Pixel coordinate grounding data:

= = =

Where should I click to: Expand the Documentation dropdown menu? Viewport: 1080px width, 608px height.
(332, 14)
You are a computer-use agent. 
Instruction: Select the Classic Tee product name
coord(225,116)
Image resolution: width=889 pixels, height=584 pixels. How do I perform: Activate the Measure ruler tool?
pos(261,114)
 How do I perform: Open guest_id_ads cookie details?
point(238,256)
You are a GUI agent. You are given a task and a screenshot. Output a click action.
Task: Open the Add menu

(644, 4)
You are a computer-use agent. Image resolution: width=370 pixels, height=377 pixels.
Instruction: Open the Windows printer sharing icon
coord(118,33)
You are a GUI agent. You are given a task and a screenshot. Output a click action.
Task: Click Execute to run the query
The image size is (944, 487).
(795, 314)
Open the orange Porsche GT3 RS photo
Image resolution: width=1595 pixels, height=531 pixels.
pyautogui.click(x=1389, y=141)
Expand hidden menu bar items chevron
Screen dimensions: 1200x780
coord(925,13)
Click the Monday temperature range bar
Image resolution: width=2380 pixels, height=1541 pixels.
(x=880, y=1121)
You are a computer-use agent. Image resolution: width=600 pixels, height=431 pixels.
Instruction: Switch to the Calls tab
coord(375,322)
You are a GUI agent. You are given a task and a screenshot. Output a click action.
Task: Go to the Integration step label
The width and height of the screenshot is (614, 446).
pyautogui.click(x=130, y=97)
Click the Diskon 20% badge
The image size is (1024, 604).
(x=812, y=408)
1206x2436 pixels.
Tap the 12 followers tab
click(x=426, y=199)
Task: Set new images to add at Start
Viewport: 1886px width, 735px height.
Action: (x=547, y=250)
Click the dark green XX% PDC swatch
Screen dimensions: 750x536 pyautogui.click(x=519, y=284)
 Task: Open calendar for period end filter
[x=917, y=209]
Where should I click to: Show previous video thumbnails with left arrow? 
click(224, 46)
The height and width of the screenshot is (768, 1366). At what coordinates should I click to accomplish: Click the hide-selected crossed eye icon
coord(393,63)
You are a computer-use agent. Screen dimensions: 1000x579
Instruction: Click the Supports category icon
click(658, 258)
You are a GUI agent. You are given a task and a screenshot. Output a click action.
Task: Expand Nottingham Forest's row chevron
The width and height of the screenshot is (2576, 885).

= = =

Every line above that holds the string "computer" should be copied out.

RESPONSE FOR THIS EXERCISE:
You are a computer-use agent. 
You are a computer-use agent. Image resolution: width=370 pixels, height=377 pixels.
You are a computer-use agent. Image resolution: width=600 pixels, height=431 pixels.
You are a computer-use agent. Screen dimensions: 1000x579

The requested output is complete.